TO BE DONE = List every line of the entries below that contains the string "icon", copying each line in full. Uppercase and lowercase letters count as different.

Entries on item position:
* * *

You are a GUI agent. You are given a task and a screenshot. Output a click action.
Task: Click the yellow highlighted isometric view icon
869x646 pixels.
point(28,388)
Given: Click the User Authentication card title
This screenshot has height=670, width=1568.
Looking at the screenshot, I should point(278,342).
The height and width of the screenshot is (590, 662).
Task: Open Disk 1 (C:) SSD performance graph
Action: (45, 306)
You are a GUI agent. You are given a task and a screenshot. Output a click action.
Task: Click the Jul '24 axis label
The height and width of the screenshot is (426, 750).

* * *

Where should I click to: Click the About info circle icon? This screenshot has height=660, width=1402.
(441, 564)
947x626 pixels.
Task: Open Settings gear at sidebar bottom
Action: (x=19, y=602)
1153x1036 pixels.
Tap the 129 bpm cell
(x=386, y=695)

* * *

SOLUTION =
Task: Click the yellow highlighted isometric view icon
Where should I click to: Click the About info circle icon? This screenshot has height=660, width=1402.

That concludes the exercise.